From owner-freebsd-current  Thu Apr  3 18:38:20 1997
Return-Path: <owner-current>
Received: (from root@localhost)
          by freefall.freebsd.org (8.8.5/8.8.5) id SAA08640
          for current-outgoing; Thu, 3 Apr 1997 18:38:20 -0800 (PST)
Received: from phaeton.artisoft.com (phaeton.Artisoft.COM [198.17.250.50])
          by freefall.freebsd.org (8.8.5/8.8.5) with SMTP id SAA08628
          for <current@freebsd.org>; Thu, 3 Apr 1997 18:38:17 -0800 (PST)
Received: (from terry@localhost) by phaeton.artisoft.com (8.6.11/8.6.9) id TAA18256 for current@freebsd.org; Thu, 3 Apr 1997 19:21:29 -0700
From: Terry Lambert <terry@lambert.org>
Message-Id: <199704040221.TAA18256@phaeton.artisoft.com>
Subject: Re: DISCUSS: system open file table
To: current@freebsd.org
Date: Thu, 3 Apr 1997 19:21:23 -0700 (MST)
In-Reply-To: <199704040127.RAA06069@root.com> from "David Greenman" at Apr 3, 97 05:27:00 pm
X-Mailer: ELM [version 2.4 PL24]
MIME-Version: 1.0
Content-Type: text/plain; charset=US-ASCII
Content-Transfer-Encoding: 7bit
Sender: owner-current@freebsd.org
X-Loop: FreeBSD.org
Precedence: bulk

> >But... currently, a vnode reference is not the same thing as an open
> >reference.
> 
>    Actually, for all practical purposes, it is.

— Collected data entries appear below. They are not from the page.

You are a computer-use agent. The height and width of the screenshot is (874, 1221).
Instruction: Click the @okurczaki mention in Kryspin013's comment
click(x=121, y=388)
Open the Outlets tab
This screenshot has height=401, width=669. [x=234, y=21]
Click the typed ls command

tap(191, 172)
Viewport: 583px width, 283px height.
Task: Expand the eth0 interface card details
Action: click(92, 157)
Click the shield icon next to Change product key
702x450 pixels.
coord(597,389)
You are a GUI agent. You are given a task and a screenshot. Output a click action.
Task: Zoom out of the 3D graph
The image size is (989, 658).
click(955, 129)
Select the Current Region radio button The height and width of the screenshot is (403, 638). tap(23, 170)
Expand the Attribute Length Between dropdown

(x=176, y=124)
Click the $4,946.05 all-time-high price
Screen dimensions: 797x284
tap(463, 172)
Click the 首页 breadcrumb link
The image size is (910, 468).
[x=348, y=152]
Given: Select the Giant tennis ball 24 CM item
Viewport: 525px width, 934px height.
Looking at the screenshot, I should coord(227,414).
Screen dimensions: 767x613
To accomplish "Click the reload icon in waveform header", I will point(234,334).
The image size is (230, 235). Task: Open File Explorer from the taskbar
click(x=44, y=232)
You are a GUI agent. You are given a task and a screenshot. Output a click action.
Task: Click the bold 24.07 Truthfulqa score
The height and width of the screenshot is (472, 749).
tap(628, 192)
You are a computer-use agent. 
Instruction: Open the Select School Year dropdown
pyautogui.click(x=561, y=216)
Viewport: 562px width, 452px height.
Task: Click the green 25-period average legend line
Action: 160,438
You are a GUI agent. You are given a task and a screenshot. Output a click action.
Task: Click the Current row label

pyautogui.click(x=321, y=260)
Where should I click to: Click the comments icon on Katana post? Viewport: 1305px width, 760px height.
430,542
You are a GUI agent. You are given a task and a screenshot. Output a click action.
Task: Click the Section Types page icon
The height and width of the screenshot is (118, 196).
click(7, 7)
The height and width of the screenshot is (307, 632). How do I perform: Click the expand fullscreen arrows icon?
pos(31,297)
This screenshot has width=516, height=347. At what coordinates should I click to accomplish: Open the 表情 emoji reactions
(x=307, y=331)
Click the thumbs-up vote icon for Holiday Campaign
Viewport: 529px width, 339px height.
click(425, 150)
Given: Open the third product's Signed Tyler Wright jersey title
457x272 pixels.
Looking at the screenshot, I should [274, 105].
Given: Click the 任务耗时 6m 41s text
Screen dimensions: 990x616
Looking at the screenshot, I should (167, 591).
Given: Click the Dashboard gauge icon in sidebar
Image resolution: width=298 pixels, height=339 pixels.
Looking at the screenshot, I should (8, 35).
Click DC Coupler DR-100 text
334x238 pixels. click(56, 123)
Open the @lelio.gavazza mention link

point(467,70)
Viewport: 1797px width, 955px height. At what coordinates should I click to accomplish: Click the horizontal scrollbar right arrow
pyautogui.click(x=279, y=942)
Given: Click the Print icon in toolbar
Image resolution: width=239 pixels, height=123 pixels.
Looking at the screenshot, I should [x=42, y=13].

Ideally, everything in the
> kernel would do a "VOP_OPEN" (actually, vn_open) for internal file I/O (such
> as coredumps)...and I think we actually do now. There was a time in the
> past where this wasn't the case, however.

Is this new since the Lite2 merge?  My Lite2 tree is not on this machine,
so I can't check very easily.  If it is, I need to back off until I've
had a chance to look at the Lite2 stuff...


Actually, the vnode being returned is being returned by VOP_LOOKUP, by
way of the namei() call.  The VOP_OPEN is one of those few "veto"
based interfaces that actually works.  The open calls the ufs_open()
in ufs_vnops.c, and is basically there to veto the ability to zap the
"append only" files.

One problem I have with this is that the VOP_LOOKUP calls the generic
kernel allocation code, and the deallocation code is called by the
same layer that called the VOP_OPEN.

I would really rather that if you call a VOP to allocate a vnode, you
call a VOP to free one.  We can discuss whether or not the VFS should
be consuming a kernel vnode pool management interface in another
thread; if the interface is reflexive, it doesn't matter because that
consumption is opaque.


If the vnode reference instance *was* the open instance, I'd be OK with
leaving the interface at the VOP_ layer... though it still makes it
difficult to perform an open in the kernel for a file in the FS proper,
because VOP_'s are per FS, which is why we have namei().


The vn_open() soloution for this problem is not very nice, because it
assumes that it will be called in a process context... I can't just
pass it a manifest SUSER credential.

The system open file table entry is really just a credential holder
in the kernel case, and it makes it easier to deal with the idea
of revoking a vnode: because the reference is to the system open
file table entry instead of the vnode, you can revoke the vnode
that the entry points to without notifying the people who refernced
it until the go to access the now invalid vnode.  If they have a
vnode pointer instead, they have to be able to "check it" to see if
its valid, or be notified.  There's no real clean failure on refernce.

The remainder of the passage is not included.